ジャーナリストの盗用事件
ニューヨーク・タイムスの元エディターのジル・エイブラムソンが発表した本「Merchants of Truth」(真実の証人)に、多数の間違いや盗用が見つかって大騒ぎになっている。まだ私も手にしていないのだが、特にViceについて書かれたところが問題になっている。最初は、対抗姿勢だったアブラモソンだが、そのあと声明を発表して、まわりくどい表現で過ちを認め、修正する意向を示した。
日本でも、「日本国記」のコピペが話題になり、いや、それはやったらダメだろ、というのが大方の反応だと思うが、アメリカで、しかもタイムズの元エディターがこういうことをやると、心底がっかりである。「やったらダメ」のハードルがアメリカでも下がっているのか。
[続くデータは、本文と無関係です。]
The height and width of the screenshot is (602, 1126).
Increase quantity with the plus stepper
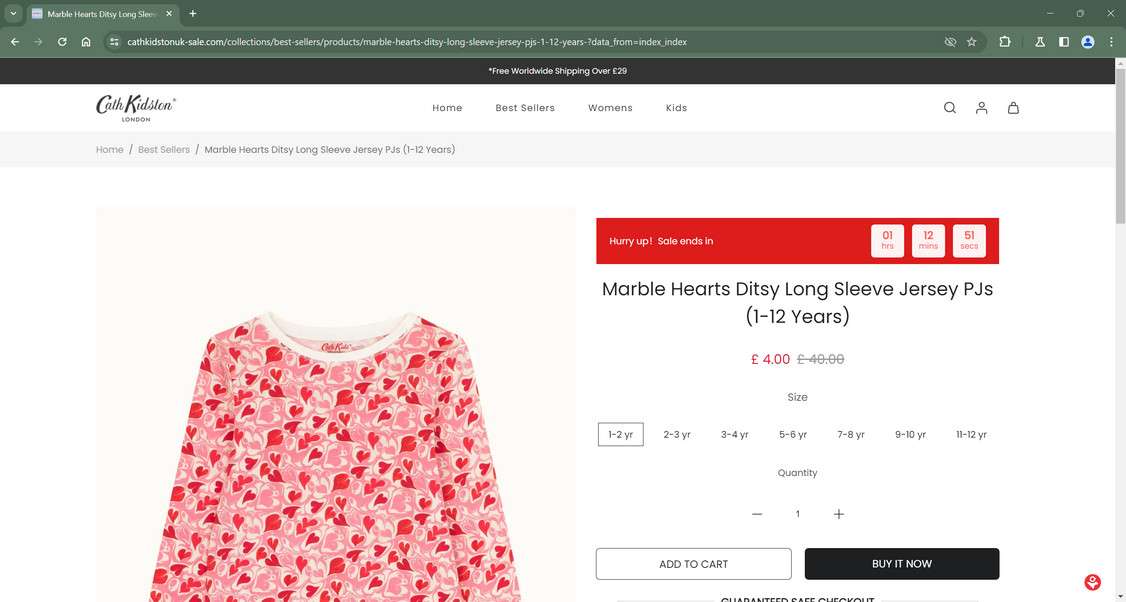(x=839, y=513)
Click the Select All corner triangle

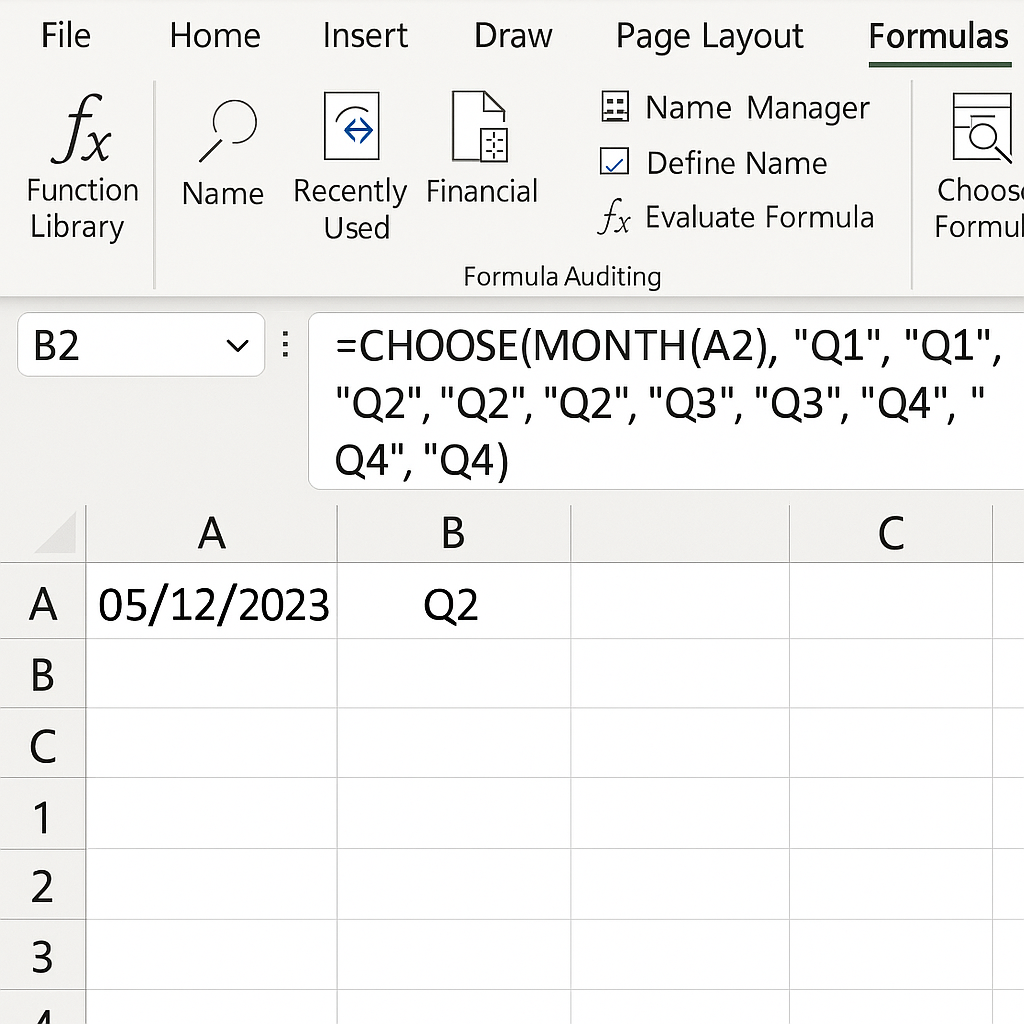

こういうことでわかったのは、自分の本を人に書かせる人が多いということである。私のような、小粒の人間には、そういう人を雇う余裕はないし、考えたこともなかったが、まじか!という気持ちである。
ニューヨーク・タイムズのコラムニスト、チャールズMブロウのツイートが、すとんと落ちた。「盗用が理解できない。引用句は無料だ」。そうなんですよ、ソースを明らかにするのは、手間はかかるけれど、無料である。盗用はやる人が損をするだけなんだよなあ。
もう一点この過程でわかったのは、ジル・エイブラムソンが取材を録音しないということ。プロモ記事で、胸を張って録音しないと自慢している。自慢するようなことなのか。そんな恐ろしいこと、私には絶対できない。